▸ **EXERCISE DIRECTIONS**: Pictures are to be left out; otherwise, copy exactly the lines from the line containing "The width and" through the end of the data.

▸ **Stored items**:
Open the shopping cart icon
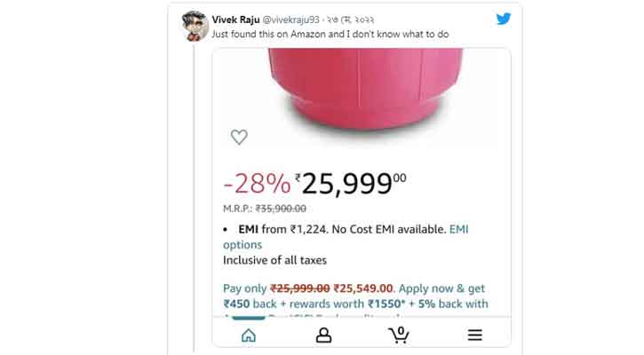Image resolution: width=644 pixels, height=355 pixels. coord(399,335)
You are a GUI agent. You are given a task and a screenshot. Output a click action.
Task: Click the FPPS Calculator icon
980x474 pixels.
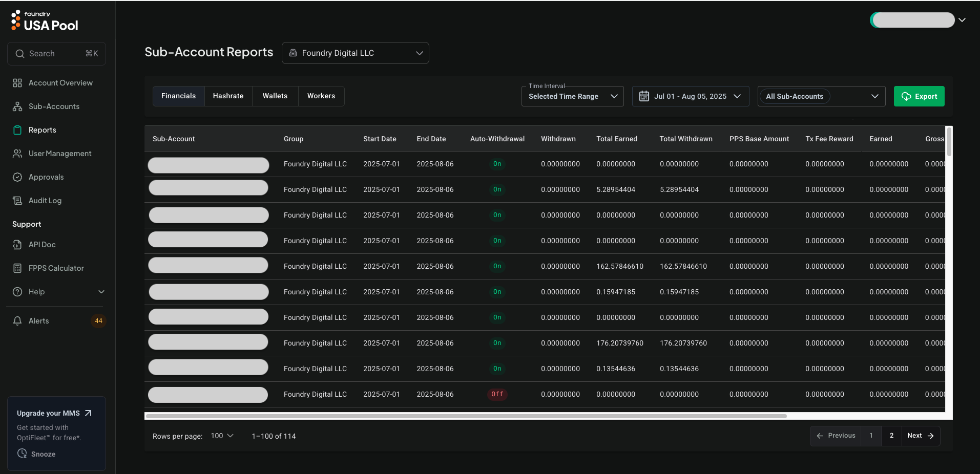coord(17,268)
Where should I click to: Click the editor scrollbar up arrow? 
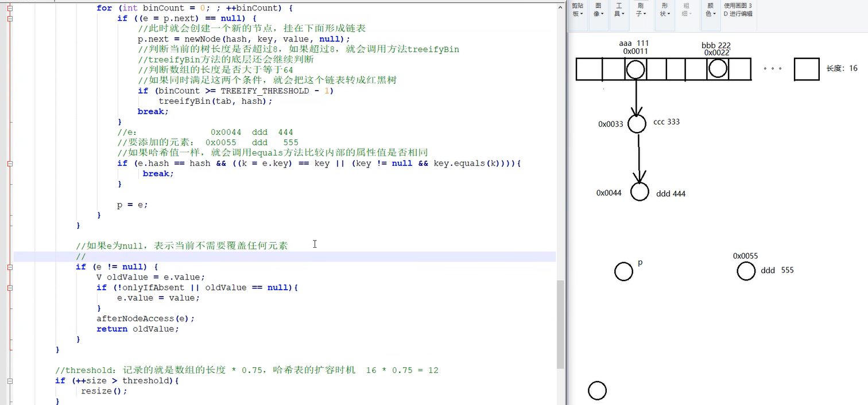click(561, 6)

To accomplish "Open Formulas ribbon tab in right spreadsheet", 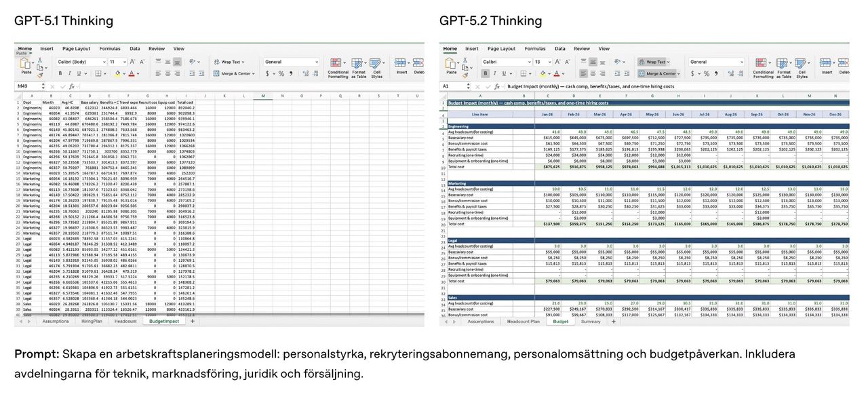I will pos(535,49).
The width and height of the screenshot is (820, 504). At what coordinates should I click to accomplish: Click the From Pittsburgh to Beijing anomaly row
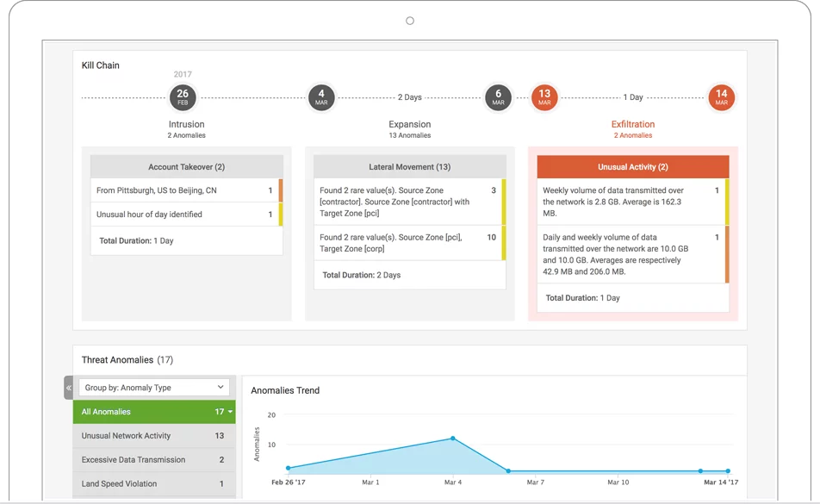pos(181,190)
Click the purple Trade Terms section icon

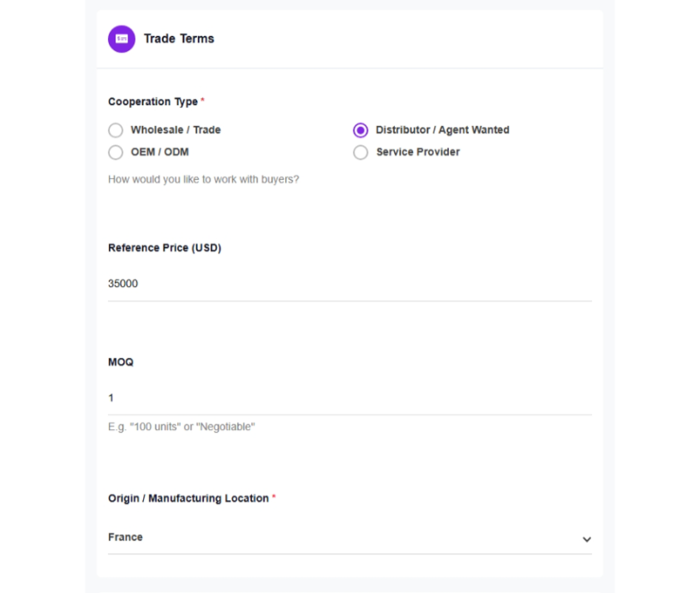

▸ **SOLUTION TO THIS PROBLEM**:
The width and height of the screenshot is (820, 504). At what coordinates should I click to accomplish: Click the From Pittsburgh to Beijing anomaly row
pos(181,190)
Click the purple Trade Terms section icon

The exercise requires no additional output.